For a negative experience-- I had therapists insisting to me that I was depressed while I was insisting that I wasn't depressed but was anxious instead. As it happens, I can get depressed when my anxiety is particularly bad, but the anxiety has always been primary. I wanted to address the anxiety. The psychotherapist persisted in calling it depression and then told me that it didn't matter because the treatment was identical.

The same therapist I'm thinking of refused to refer me to someone else in the clinic when I asked her to.

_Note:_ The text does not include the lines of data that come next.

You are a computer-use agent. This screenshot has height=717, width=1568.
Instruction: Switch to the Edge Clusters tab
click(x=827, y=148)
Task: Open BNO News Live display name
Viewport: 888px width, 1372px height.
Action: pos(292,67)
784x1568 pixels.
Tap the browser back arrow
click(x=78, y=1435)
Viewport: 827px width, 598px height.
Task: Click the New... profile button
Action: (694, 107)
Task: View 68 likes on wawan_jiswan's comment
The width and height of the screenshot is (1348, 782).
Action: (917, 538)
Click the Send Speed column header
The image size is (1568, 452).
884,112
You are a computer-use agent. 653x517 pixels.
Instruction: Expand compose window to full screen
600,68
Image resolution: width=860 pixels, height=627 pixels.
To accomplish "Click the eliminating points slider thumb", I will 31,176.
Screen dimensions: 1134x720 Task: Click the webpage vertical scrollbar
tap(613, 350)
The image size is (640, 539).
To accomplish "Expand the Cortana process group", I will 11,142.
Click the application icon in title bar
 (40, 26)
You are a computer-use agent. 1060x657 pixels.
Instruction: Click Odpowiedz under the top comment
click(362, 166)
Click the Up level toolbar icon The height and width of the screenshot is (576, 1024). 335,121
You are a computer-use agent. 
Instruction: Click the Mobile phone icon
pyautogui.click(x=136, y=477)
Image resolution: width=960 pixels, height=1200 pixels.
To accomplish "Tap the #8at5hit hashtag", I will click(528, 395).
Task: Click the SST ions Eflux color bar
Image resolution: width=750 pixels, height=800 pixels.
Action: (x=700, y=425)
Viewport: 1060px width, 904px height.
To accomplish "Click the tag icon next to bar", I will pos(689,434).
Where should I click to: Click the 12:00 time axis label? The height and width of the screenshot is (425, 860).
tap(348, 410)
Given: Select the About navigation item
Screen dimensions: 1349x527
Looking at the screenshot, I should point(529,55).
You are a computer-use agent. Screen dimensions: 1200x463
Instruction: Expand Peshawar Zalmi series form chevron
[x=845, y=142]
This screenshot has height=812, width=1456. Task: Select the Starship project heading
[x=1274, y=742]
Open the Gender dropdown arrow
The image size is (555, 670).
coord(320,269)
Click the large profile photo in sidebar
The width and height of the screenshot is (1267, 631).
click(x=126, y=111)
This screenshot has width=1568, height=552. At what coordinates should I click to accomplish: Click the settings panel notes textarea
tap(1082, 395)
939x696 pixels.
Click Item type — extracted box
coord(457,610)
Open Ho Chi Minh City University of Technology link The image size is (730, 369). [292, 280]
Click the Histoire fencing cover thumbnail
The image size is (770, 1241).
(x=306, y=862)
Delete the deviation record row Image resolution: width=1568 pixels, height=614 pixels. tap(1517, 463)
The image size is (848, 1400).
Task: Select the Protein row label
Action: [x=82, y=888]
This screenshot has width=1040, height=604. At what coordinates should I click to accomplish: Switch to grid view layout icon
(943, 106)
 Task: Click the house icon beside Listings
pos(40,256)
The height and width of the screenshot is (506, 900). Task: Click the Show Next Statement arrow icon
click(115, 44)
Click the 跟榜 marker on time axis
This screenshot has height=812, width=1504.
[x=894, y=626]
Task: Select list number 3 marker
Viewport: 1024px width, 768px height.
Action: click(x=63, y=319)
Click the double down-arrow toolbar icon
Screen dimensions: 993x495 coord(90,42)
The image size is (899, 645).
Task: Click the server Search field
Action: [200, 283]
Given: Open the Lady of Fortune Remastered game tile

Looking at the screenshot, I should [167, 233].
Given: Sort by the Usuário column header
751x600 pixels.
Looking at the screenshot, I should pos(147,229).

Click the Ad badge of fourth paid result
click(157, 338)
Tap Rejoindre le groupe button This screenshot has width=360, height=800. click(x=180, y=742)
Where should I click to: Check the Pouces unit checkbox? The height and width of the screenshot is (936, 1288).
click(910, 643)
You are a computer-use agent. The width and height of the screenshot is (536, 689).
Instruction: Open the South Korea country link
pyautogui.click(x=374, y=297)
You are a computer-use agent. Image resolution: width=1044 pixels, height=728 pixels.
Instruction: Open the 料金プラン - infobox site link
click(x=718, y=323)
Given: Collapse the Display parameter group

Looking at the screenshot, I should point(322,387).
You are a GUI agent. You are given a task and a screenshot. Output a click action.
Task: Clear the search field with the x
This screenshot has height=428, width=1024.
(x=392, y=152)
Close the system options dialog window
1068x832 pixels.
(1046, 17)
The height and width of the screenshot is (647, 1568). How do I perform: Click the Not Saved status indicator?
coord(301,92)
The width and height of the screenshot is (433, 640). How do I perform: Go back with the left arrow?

I had some seriously bad experiences with CBT, too, but I think that was me rather than the therapist. When I'm anxious, I very deliberately stop thinking beyond the minimum necessary for getting through the situation. Thinking makes the anxiety worse, so I don't do it. CBT, as presented to me, required that I analyze my thoughts while in the middle of anxious situations. That meant that I had to let myself have thoughts which led to not being able to function. It ran entirely counter to every coping mechanism I have, starting to dismantle them right when I needed them most. I couldn't do it, and I got a lot of negative feedback over my inability.

I suppose the negative feedback was a therapist problem. There wasn't any sense of trying to adapt to make the therapy fit my situation better or even a maybe this isn't for you response. I got a particular kind of CBT pushed on me because it *must* work for everyone.